## Data to use

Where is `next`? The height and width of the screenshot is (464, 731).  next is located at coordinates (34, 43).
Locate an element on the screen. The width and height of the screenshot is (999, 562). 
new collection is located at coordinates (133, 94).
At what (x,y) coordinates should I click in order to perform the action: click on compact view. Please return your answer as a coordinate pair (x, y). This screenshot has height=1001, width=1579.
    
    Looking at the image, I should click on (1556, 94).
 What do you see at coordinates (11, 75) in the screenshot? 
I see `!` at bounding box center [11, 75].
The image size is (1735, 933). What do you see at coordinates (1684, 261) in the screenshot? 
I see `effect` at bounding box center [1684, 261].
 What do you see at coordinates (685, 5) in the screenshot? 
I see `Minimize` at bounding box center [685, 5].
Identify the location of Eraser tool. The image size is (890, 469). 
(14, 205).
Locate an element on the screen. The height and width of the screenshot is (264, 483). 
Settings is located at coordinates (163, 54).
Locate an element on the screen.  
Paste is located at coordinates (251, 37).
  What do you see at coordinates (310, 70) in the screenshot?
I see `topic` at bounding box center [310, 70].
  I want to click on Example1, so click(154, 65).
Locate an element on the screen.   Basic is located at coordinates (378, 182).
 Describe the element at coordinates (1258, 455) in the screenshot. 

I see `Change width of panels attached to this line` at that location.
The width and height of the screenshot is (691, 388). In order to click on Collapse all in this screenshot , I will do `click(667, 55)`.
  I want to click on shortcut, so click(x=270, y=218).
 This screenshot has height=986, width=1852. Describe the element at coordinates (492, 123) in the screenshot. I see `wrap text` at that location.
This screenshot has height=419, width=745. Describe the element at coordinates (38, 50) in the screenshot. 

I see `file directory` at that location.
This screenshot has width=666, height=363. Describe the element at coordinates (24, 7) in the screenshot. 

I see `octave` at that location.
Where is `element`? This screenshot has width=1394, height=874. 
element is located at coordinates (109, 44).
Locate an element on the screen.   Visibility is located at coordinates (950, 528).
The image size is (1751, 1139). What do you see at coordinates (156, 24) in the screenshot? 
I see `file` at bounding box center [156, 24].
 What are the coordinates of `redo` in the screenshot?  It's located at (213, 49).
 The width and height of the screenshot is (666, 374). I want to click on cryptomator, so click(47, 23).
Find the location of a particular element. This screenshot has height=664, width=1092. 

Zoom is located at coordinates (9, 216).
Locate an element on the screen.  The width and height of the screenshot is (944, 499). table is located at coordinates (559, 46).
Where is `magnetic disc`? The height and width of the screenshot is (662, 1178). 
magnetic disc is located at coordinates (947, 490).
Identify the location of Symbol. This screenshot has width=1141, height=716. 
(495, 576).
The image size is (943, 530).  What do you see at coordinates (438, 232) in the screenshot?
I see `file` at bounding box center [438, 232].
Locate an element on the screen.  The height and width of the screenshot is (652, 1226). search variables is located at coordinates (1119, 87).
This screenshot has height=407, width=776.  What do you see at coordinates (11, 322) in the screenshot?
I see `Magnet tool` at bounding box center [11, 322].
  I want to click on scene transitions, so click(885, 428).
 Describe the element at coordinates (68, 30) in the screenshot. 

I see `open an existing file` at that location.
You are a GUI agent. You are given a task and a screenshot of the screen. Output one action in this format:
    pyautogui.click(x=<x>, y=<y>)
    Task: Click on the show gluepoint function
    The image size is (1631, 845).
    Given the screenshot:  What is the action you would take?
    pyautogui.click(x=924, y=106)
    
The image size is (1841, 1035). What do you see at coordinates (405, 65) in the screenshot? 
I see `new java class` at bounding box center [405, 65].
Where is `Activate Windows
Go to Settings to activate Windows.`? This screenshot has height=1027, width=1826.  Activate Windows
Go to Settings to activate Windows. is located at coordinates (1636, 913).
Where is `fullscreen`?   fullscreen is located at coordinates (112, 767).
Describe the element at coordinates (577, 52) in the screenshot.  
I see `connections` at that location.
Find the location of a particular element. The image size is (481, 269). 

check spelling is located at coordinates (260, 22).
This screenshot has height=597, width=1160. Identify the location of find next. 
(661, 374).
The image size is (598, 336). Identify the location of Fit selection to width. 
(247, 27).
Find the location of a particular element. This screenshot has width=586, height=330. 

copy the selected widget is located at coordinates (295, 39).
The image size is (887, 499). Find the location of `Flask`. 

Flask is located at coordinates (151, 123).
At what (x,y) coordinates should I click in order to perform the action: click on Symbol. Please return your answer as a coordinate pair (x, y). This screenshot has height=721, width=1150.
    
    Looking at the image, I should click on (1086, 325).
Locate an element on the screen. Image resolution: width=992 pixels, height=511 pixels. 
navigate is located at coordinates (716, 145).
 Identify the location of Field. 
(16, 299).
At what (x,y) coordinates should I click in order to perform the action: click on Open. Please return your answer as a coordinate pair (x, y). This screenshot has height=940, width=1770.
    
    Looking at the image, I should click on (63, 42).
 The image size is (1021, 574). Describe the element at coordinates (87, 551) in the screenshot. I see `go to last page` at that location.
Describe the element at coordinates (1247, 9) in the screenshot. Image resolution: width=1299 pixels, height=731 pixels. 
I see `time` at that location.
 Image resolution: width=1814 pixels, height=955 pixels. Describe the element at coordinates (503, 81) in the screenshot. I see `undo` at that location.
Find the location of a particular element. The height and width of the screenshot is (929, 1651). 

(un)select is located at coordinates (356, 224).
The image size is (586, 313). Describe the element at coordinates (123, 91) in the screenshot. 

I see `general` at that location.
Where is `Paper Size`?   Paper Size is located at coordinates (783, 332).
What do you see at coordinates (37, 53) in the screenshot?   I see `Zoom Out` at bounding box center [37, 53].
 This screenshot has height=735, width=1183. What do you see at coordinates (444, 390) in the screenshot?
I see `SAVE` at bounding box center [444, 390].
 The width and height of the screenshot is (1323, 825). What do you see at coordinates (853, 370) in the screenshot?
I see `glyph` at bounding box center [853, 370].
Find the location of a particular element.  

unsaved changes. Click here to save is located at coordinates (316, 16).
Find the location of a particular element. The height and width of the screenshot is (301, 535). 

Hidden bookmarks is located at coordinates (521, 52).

## What is asked
Find every line in the listing that contains the string "Windows", and copy each one. Case counts.

## Answer in full
Where is `Activate Windows
Go to Settings to activate Windows.`? This screenshot has height=1027, width=1826.  Activate Windows
Go to Settings to activate Windows. is located at coordinates (1636, 913).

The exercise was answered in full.